Instructions to follow » Continue the passage about Joseph LaFlesche and his son Francis from the point where it stops.

[[ Source text open ]]

I wonder if the senior Joseph LaFlesche might also have been metis.  Not a
lot is known about him, and Omaha and Ponca tradition tends to assess
ethnic identity based on the father's ancestry.  He is explicitly
identified as French, but a great many people fell into categories
regarded as whitemen (French) by the Omaha and related groups, but Indian
by American authorities.  I assume they would have been metis/mestizo in
French/Spanish categorizations.  I've not encountered anything on Joseph
LaFlesche, Sr., that wasn't basically a footnote to the history of his
sons.

Francis was a native speaker of Omaha and fluent in English as a result of
schooling.  His father is reputed to have spoken Omaha, Otoe, Pawnee, and
French, and to have learned a little English late in life.  Francis
LaFlesche was an acquainted with Dorsey and did some consulting on Omaha
for him, but became associated with the ethnographer Alice Fletcher, who
adopted him.  They coauthored The Omaha Tribe, published by the BAE.  He
was an employee of the BIA, and later the BAE.  As a BAE ethnographer he
worked primarily on Osage, collecting a long series of ritual recitations
and publishing them.  The Osage Dictionary comes out of that and includes
some earlier work from other sources.  He is reputed to have been working
on an Omaha dictionary in his latter years, but I assume this is the
result of some contemporary confusion with the Osage dictionary, which, in
the event, seems to be somewhere in between!

[[ Source text closed ]]
[[ Data extract open ]]

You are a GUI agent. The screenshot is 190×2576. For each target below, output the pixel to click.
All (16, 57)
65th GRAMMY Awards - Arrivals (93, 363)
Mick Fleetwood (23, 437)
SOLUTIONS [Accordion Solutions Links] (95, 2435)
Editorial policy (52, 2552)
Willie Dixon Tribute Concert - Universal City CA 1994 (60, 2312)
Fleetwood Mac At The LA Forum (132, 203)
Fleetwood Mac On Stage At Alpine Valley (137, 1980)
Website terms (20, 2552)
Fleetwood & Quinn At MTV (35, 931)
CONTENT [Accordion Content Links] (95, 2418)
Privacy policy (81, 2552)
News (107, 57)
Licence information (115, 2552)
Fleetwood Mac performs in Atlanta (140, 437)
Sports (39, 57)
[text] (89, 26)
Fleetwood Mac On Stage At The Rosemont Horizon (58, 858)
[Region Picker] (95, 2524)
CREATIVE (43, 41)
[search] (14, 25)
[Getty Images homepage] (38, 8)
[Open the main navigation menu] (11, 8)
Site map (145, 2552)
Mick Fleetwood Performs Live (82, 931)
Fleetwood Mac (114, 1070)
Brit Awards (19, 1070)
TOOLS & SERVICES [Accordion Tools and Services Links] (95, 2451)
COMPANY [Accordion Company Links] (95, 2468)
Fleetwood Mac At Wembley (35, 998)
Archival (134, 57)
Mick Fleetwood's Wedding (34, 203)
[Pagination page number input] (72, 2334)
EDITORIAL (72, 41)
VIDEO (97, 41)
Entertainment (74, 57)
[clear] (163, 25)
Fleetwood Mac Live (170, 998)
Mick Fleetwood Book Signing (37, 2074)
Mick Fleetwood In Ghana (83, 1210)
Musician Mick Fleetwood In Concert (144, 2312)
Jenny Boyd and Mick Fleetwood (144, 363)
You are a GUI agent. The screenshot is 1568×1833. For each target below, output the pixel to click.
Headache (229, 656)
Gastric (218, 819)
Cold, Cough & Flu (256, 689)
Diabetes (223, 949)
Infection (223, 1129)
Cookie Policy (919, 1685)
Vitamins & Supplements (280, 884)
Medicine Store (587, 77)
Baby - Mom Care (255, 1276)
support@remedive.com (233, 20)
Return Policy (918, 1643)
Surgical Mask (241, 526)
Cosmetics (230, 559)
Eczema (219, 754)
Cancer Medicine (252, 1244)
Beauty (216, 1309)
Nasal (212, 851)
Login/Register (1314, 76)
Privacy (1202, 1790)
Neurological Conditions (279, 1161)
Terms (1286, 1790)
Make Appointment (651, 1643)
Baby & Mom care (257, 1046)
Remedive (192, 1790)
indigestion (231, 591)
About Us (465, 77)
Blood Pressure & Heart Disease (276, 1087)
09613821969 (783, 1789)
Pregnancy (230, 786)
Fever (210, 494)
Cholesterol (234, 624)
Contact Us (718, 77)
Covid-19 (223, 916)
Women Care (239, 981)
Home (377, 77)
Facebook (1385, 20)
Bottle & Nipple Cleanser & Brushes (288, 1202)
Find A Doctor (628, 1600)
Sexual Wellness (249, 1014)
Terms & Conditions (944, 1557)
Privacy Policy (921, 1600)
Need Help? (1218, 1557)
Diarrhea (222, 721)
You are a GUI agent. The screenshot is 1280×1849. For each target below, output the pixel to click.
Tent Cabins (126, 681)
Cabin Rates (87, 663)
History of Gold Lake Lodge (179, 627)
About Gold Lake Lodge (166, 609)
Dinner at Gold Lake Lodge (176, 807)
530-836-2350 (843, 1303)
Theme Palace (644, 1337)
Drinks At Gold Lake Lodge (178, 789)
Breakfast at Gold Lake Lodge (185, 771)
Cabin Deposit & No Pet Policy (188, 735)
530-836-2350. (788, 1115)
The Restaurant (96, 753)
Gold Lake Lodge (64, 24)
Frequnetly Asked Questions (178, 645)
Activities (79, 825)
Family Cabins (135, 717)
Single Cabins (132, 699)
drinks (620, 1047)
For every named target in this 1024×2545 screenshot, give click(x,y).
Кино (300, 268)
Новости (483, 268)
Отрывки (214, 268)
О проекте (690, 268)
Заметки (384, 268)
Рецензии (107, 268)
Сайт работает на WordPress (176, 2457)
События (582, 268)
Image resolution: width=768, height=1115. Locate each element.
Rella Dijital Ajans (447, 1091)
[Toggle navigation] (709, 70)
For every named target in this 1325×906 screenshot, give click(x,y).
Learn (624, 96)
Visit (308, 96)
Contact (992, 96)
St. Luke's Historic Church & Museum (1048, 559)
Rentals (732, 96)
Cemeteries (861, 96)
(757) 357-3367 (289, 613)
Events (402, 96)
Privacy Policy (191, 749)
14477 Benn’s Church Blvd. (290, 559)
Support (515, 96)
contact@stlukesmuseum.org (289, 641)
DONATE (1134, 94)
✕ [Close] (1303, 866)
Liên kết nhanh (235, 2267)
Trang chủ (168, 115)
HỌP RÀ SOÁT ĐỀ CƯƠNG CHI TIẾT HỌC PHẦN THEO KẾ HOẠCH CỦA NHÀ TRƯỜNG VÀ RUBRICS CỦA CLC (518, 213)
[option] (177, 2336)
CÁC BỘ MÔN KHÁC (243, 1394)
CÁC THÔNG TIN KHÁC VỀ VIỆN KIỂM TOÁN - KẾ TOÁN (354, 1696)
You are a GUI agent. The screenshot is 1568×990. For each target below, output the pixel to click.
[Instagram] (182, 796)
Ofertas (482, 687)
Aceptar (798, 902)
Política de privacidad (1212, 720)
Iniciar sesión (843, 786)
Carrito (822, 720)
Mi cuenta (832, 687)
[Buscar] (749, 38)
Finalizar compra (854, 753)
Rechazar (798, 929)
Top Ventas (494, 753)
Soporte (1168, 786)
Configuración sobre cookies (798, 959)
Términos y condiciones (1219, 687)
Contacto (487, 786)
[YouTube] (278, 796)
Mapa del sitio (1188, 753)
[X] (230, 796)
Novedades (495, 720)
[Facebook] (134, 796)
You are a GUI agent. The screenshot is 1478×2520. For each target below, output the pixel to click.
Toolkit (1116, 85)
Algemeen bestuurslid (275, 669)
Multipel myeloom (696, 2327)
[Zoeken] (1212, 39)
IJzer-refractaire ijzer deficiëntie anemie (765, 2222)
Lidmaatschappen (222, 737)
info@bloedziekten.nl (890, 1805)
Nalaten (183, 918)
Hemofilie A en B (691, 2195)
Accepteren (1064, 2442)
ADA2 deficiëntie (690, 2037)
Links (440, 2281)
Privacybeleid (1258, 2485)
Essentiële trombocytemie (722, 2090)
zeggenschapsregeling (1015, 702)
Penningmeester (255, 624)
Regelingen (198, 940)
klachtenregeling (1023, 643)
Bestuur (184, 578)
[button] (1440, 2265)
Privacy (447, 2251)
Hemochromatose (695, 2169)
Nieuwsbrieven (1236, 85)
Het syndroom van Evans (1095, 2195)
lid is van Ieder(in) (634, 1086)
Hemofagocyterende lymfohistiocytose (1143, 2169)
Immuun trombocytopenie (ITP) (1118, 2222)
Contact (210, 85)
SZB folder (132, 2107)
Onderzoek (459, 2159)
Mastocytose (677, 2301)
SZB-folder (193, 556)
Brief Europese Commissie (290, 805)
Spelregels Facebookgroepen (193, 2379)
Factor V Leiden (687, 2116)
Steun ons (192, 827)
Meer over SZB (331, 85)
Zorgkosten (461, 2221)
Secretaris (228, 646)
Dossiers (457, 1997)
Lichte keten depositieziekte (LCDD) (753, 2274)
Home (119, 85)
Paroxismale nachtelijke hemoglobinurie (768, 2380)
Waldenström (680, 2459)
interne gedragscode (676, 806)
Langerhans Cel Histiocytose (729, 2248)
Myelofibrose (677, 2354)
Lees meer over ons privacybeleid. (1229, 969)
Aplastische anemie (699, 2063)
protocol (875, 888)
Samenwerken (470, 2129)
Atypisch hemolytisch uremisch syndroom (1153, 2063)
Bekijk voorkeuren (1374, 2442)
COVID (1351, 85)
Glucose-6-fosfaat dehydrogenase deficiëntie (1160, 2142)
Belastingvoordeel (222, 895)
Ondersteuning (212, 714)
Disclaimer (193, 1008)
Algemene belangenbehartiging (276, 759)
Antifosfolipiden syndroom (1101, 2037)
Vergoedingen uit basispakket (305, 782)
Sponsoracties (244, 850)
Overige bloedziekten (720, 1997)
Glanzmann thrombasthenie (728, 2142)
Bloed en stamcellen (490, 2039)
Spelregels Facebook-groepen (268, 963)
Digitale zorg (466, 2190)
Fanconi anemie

[[ Data extract closed ]]

Answer to the problem »
It's generally considered (since it has been recognized) that the Omaha in
Francis LaFlesche's Osage is due to influence from his native language.
After all Omaha and Osage are very closely related, perhaps as close as
some of the more distinct dialects of Dakotan.  It's puzzling, though,
that the texts he recorded seem less influenced in this way.  In those,
however, he had cultural reasons for reproducing the material exactly.  In
some cases at least he had to memorize the material, as the speakers would
not permit recordings or transcription on the spot.  These materials had
to be memorized and reproduced exactly to be ritually effective.

The case of the orthography and its implied phonetics may be a bit
different.  It was originally developed for use in The Omaha Tribe.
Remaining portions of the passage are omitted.